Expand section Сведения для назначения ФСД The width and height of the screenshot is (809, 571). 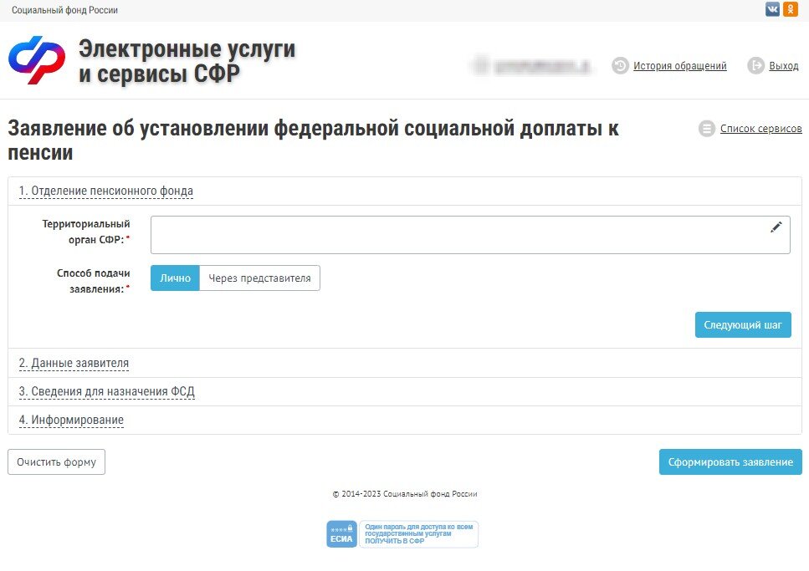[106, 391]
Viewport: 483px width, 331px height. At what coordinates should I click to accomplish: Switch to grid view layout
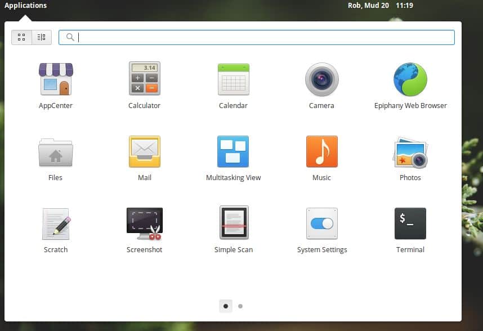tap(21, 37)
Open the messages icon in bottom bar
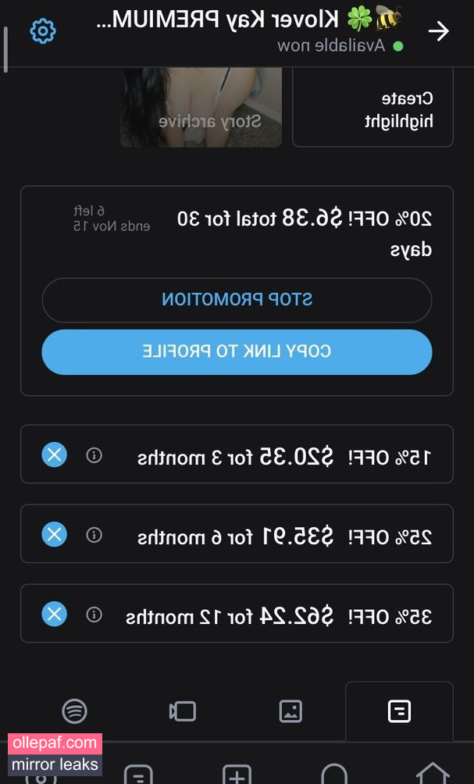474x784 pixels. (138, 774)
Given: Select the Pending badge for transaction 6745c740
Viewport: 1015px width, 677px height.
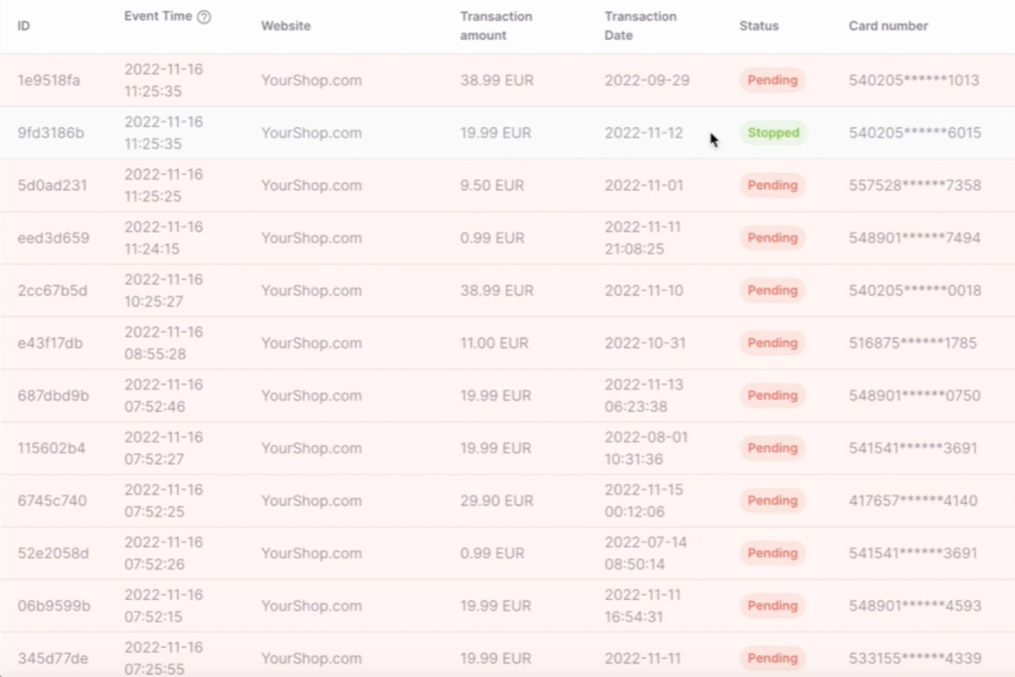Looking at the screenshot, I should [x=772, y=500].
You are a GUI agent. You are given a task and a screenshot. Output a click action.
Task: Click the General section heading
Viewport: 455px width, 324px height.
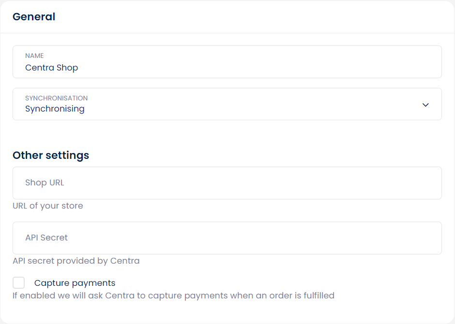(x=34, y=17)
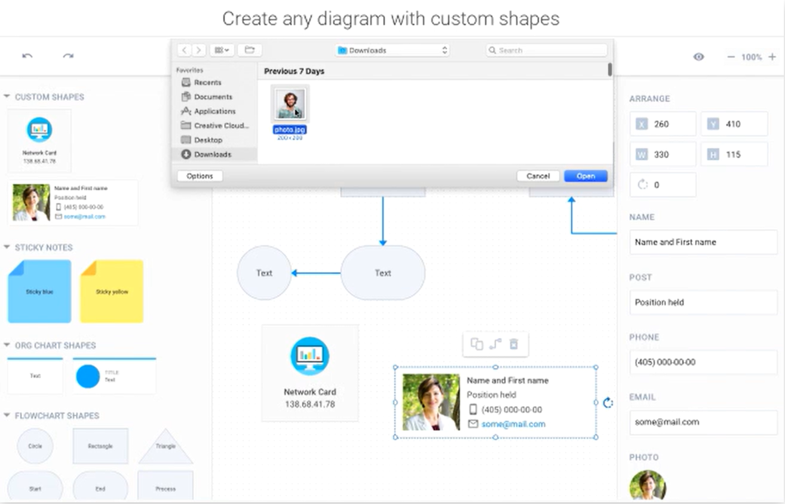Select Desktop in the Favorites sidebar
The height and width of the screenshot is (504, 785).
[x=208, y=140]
-------------------------
◆ YOUR TASK ◆
Every line from the one with "Given: Select the" through the last line of the listing above must be written out exactly, and no picture may appear.

◆ RESULT FOR THIS EXERCISE ◆
Given: Select the Pending badge for transaction 6745c740
Viewport: 1015px width, 677px height.
Looking at the screenshot, I should [x=772, y=500].
You are a GUI agent. You are given a task and a screenshot. Output a click action.
Task: Click the General section heading
Viewport: 455px width, 324px height.
(x=34, y=17)
Select Desktop in the Favorites sidebar
The height and width of the screenshot is (504, 785).
[x=208, y=140]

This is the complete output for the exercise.